Even in the early days, people on both sides were harassing each other on twitter and I assume the same was happening on forum boards like 8chan, reddit or NeoGAF. It was a miniature extension of the larger culture war. Pro-GG folks stuck to the ethics in journalism, but anti-SJW folks under GG’s banner were too vocal and said a plethora of stupid stuff that anti-GG fed on. Even when GGers tried to police their own, it ended up backfiring. People within GG were turning on each other. Then harassment escalated to doxxing. It didn’t matter who got doxxed or which side they gave allegiance to, #GamerGate’s credibility no longer existed. So much time and resources were spent trying to convince people that #Gamergate wasn’t a movement motivated by hate to no avail.

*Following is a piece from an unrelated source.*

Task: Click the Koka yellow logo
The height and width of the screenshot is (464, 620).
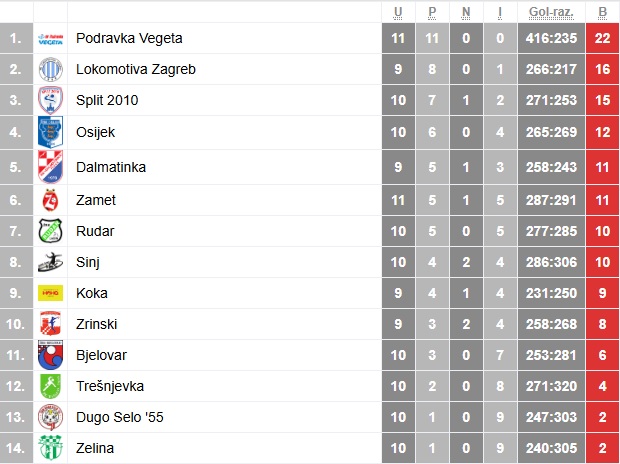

The hashtag’s nature was its own downfall. Historically, social and political movements ensure longevity by establishing an ideology, leadership roles and membership parameters. Do these elements remain static and unchanging? Probably not, but they are necessary. A leaderless group with no real ability to police how their hashtag is used or by whom only works with momentum. It’s game over when stagnation hits and that’s exactly what happened. #GamerGate fought an uphill PR battle which they lost. I don't think they’ll recover from it. Now both sides just use the hashtag to make fun of each other. 

What are GG’s accomplishments? Some websites changed their ethic policies, awesome. They did raise an impressive amount of money for various charities. Gawker Media lost seven million dollars when pro-GGers wrote to its various sponsors. Another example of how powerful a group of people with a united cause can be, but the impact is insignificant. Gawker has gotten more popular through this controversy and regained lost sponsors. The careers of Anita and Brianna have benefited massively from these last six months. Intel put three hundred million dollars into diversity programs a PR make-up for pulling sponsorship last fall. Game journalism practices stay largely unaffected; the Game Journo Pros still exist. #GamerGate hasn’t died, but I think it has lost meaning. After becoming an Internet sub-culture, it’s just both sides saying, “oh we don’t participate in X, but those other people do and here’s proof *random link*” People are just shitting on each other through harassment. Over and over and over again.

In my experience, real impact occurs by changing peoples' hearts and not arguing them into the ground. That means engaging people who disagree in civil conversation and ignoring harassment when it happens, maybe even befriending them. If video game culture is as diverse and welcoming as many in GG have claimed, then we must create a space for people like Anita and others who hold strong convictions about social issues. Let them criticize and make games that explore the issues they talk about. Just as I can stand for gender equality without being a feminist, I support ethical journalism without being apart of GG. #Gamergate was the conduit allowing gamers to stand against being marginalized and mislabeled, but that time is over. The greater gaming community will need to address these issues, not just two small factions (pro-GG and anti-GG). We all have voices which don’t need to be chained to groups or associations. The best way to answer hate is with kindness. That’s idealistic, but it greatly affects people when successful. If bettering our community is the goal, then we must consider the possibility that perpetuating #GamerGate won’t achieve those goals. This isn’t a “#GamerGate is over” post; rather we should let it end. Responsibility doesn’t lie with one side to stop attacking, but with both sides to cease. This entrenched miniature culture war won’t solve anything.